I've been reading about the Google App Engine more over the past few days. I set up an account a long time ago, but hadn't really had much of an opportunity to try it out. So, I did the logical thing and walked through the quickstart tutorial. It was pretty good, and produced something better than your typical "Hello World" programming example. That's a good thing since they wouldn't really be able to show some of the more powerful features with such a simple example.
Recently I wrote a pretty simple (read: crappy) neural net in Java, and I was trying to figure out a way to move it to a server environment so I could get more scalability and power than my iMac. I thought about using AWS, but the costs involved are pretty steep, and I'm not just talking about money here: environment setup, getting an engine running, etc. So, I decided to take a look at the App Engine setup and see if I could actually build something there to run my node network.
The first roadblock I found is that App Engine does everything by URL requests. That could work, as I could just kick off the whole thing from a web front end, but it seems a bit hokey if I just want the network to be running all the time. I did find the ability to create cron jobs and put tasks on a queue, but I'll get to my analysis of that in a minute.
There are two big limitations with the App Engine that prevent kicking off an engine from a URL request: 30-second response generation time limit and can't start additional threads. The former isn't a problem if you can do the latter. Obviously you don't really want a web request to take a long long time, so it makes absolute sense for a 30-second time limit. This, in fact, is a huge time for a user to wait for a page to load or other interaction to get handled, so I would argue no web application should take more time than that for a typical request/response. So, this really isn't a problem per se. I didn't want to go down that approach anyway. I really just wanted the URL to kick off the engine and return saying "yep, kicked it off!"
The second issue is bigger problem for typical parallel processing. If I can't kick off a daemon thread which can kick off its own set of worker threads, then the engine dies when the request is processed, until another request comes in. So, I'm really limited to 30-second chunks of work, and those chunks can't easily kick off other chunks of work.
Or can they?
I then learned about cron jobs and task queues. Cron jobs are basically just scheduled tasks. It's named after a *nix program used for scheduling tasks to be run on a schedule, or at a specific time. The App Engine version of cron allows a URL to be called at a particular time or on a schedule, thereby kicking off a request. It sounds interesting, but only if I want to kick off the engine every minute or so. Again, this wouldn't necessarily be a problem if the engine could run for more than 30 seconds at a time. However, URLs called by cron jobs are limited by the same thing as any other request: 30 seconds and no starting threads. That seems like it's going to be a bit slow for my needs, and not really what cron should be used for in my opinion — not at every minute anyway.

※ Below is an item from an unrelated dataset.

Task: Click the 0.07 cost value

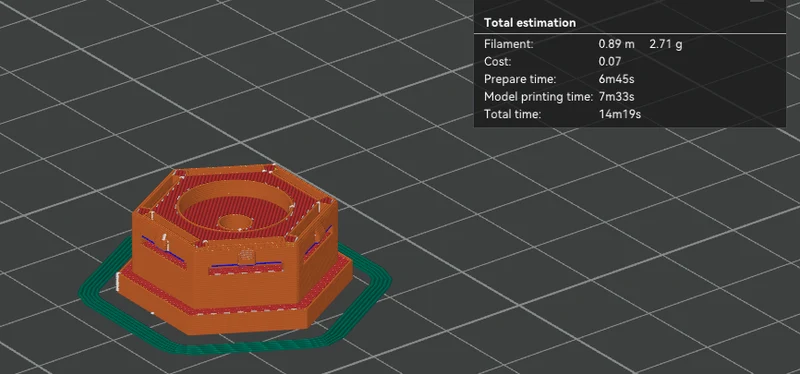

The task queue holds more promise. Your application can add tasks to the task queue, and they will get processed by the task queue engine. Tasks are basically URL requests, just like cron jobs, so they are under the same limitations there, but depending on load, tasks can be handled at more like 5 or 10 per second (throttled at up to 20 max). This is more reasonable since each request could take a second or two to process 1000 neurons or so, and then go away. Even at only 20 tasks per second, that's 20,000 neurons handled per second as opposed to 10,000 per minute. This is still limiting, but not quite as much. The kicker? There is a limitation of only 100,000 tasks per day, which means we would run out in about an hour. That's the limit on free accounts, but paid accounts are still limited to a million, so about 10 hours of meaningful work unless it's throttled down, but then fewer neurons get handled at a time. The docs say that this feature is experimental, so maybe they're increase quotas, but the limits are still too low to handle a meaningful number of neurons, especially as it scales.
Next, I will look into using MapReduce — possibly using AWS Elastic MapReduce — for handling some of the core neural engine requirements. From what I've read, I'm not sure it's the right parallelization technique for this, but it should make for some interesting reading.
I'm willing to pay money for the hardware use — it's the setup time that I'm trying to avoid. What we need is an online neural net engine as a service. Maybe that's what I'll end up building in the end.